Debido al nacimiento azaroso de los relatos que componen El gran río, el libro en su conjunto no se presenta como una nueva versión del I Ching, no busca doblar este esfuerzo omniabarcativo, sino que deja sin desarrollo a algunos de los hexagramas, mientras que otros aparecen duplicados e incluso triplicados. Lo mismo podemos decir sobre el orden en que aparecen los escritos, los cuales siguen “la secuencia en que fueron apareciendo cada vez que consultaba”. Además de estas aclaraciones sobre el modo en que surgieron los relatos y su orden salteado, la autora nos propone, en una nota introductoria, un modo de lectura alternativo, afín a este dejarse conducir que originó los relatos. Invita a sus lectores a hacer sus propias tiradas y sumergirse en El gran río para leer el texto señalado. Advierte que “No es que así encontrará un sentido a lo escrito, pero sí una aproximación a la experiencia”. Se incorpora en este gesto a la tradición rupturista que, al modo de Cortázar en Rayuela, proponen una interacción más activa del lector con la literatura, una complicidad que se explicita mediante la invitación lúdica. Y se trata también de una invitación a una amabilidad en la lectura, ya que “La materia que hay detrás de los relatos se resiste. La única solución a favor de la búsqueda de un sentido liberador de la palabra, algo que conecte con menos distancia el pensamiento y la creación, es pensar cualquier acto creativo como la confesión que le podemos hacer a alguien muy amado. Pensar la creación como un arrojo hacia otro, del cual tendremos certeza de que va a cuidarnos”.

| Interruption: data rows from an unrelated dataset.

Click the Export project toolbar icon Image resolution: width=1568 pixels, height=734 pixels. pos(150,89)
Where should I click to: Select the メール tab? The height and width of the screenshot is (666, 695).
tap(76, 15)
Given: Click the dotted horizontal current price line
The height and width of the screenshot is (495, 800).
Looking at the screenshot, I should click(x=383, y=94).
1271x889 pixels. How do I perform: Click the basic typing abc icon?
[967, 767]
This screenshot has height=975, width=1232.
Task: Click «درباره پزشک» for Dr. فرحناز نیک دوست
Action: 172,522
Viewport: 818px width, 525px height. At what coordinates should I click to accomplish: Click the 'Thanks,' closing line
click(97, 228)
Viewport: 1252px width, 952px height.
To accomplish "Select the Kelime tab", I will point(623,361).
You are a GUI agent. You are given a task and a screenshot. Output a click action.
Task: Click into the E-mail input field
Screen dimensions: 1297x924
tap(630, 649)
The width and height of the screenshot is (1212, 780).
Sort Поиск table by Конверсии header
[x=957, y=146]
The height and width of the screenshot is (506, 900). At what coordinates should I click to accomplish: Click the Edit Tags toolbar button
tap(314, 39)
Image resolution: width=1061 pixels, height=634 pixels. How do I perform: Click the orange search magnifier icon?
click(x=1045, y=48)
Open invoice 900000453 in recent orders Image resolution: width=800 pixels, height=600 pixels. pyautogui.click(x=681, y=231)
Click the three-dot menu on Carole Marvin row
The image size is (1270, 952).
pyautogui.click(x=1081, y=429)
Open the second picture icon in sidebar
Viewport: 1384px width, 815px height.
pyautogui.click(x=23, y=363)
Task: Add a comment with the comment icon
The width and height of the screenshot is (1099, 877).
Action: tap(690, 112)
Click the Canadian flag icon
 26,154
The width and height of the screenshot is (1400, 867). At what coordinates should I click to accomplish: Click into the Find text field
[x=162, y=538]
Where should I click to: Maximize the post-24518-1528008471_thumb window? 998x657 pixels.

Podemos pensar estos relatos como una traducción de la ambigüedad del texto original al registro ficcional, ese ámbito donde, como en la vida (en toda su potencia, sin en el cerco impuesto por una racionalidad simplista), puede pasar (casi) todo. Se intercalan, a su vez, reflexiones a las narraciones, o viceversa, como un doble de esa actitud implicada en las consultas adivinatorias, donde queremos saber el sentido que las acciones y acontecimientos tienen a un nivel “más profundo”, amplificando lo particular, generalizando, interpretando; como una entrega “a la locura de las pequeñas señales, otro alfabeto que disuelva la idea de que una cosa llevará a otra, sin atajos ni desvíos”, “la locura [que] consiste en asignar significados totales a las cosas que solo existen. Solo eso”.
El gran río es un libro que nos interpela, más allá de que nos entreguemos al juego de lectura oracular o lo leamos de corrido, cada uno de los textos que lo componen ponen nuestras subjetividades en cuestión, suspenden lo fosilizado de nuestras concepciones del destino, el azar, la verdad, la experiencia y los sentidos que le damos, lo humano, lo permanente, lo cambiante, lo sagrado y, ante todo, el lenguaje y su vínculo con lo que construimos como real. Pero no consigue esto a a través de una exposición sentenciosa, sino de historias, personajes, acciones, descripciones, preguntas abiertas, respuestas provisorias para nada pretenciosas. Son textos que se leen subrayando, levantando la cabeza para dar la pausa y el espacio necesarios a las ideas, conectando con las experiencias y creencias propias. Y todo esto se nos ofrece a través de un lenguaje sincero, de una prosa clara, amable, atrapante, potenciada por nuevas metáforas que le permiten conservar la ambigüedad poética del I Ching. En ese sentido, mantiene en conjunto el espíritu del libro evocado.
3 de abril, 2024
El gran río
Sol Aliverti
Borde perdido, 2023
194 págs.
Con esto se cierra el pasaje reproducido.